A study presented last week at the Sixth International Congress on Peer Review and Biomedical Publication found that academic journals can pay a heavy price if they crack down on industry-backed research.
The Journal of the American Medical Association saw a 21 percent drop in industry-financed research after it began requiring that data in company-sponsored medical trials be independently verified by university researchers, a study has concluded.
The study, by a team of medical researchers in England and Florida, found that two of JAMA's competitors saw their proportions of industry-backed research grow after JAMA decided to impose the requirement in 2005 to deter companies from shading descriptions of medical-test results to favor their products.
The findings suggest JAMA could face significant financial pressure to abandon the policy, given the reliance of medical journals on corporate dollars, said one of the study's authors, Benjamin Djulbegovic, a professor of medicine and oncology at the University of South Florida.
"Major medical journals face an inherent conflict of interest" when trying to ensure the integrity of their published findings, Dr. Djulbegovic said in presenting the findings at the International Congress on Peer Review and Biomedical Publication here, a quadrennial conference of medical-journal publishers organized by JAMA with support from several of the other journals.

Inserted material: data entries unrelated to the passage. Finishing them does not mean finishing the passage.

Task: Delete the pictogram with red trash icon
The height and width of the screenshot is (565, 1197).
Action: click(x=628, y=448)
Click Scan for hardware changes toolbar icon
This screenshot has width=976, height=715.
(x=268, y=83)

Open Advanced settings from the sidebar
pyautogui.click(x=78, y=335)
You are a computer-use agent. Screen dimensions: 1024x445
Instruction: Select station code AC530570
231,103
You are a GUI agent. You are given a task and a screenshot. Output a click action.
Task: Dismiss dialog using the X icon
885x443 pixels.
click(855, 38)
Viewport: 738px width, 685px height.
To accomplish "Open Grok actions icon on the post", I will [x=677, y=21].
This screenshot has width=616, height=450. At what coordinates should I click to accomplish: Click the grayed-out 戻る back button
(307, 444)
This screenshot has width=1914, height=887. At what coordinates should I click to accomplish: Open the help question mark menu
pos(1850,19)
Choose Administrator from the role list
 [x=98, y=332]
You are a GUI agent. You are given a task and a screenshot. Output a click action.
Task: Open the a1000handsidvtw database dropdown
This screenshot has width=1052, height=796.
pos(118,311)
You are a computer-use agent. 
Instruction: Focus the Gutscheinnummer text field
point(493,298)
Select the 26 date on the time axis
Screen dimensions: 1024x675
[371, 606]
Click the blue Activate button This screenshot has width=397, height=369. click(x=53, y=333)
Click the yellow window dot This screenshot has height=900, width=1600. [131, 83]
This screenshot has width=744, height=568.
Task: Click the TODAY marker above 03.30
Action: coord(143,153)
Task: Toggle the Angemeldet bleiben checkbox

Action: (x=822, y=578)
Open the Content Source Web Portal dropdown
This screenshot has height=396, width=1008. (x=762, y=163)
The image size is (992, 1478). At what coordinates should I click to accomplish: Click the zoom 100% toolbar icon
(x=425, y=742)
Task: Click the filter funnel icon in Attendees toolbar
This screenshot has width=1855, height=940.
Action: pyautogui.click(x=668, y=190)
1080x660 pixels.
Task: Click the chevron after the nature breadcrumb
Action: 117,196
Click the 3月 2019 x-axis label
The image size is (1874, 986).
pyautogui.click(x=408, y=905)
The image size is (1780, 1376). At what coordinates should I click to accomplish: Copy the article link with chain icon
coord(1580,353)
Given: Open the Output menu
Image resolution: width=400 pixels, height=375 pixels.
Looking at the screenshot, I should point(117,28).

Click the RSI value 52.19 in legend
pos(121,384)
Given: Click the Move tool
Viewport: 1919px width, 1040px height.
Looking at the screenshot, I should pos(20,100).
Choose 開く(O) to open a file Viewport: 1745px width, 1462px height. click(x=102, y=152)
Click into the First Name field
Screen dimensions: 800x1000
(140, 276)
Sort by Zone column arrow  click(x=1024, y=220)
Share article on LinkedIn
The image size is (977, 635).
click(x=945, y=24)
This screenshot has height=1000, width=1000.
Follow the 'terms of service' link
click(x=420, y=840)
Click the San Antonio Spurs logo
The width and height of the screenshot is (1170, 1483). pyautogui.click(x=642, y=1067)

Even some areas of improvement were shown to have their limits. About 300 journals have now joined a commitment by JAMA and other leading journals to publish only research in which the authors registered their intended outcomes in advance.
The system, using either the federal registry or a recognized alternative, is designed to guard against researchers' using their studies to selectively identify data that support a drug or treatment rather than sticking to the criteria they initially promised to measure.
But studies presented in Vancouver showed that the registry system isn't yet having a significant effect because too many researchers are making registry entries that are either vague or filled with too many measurement criteria.
"Registration alone cannot improve research quality," Deborah A. Zarin, director of the federal registry, told the conference.
JAMA also found its competitors still unwilling to join its commitment to publish industry-supported studies only if the data get an independent review.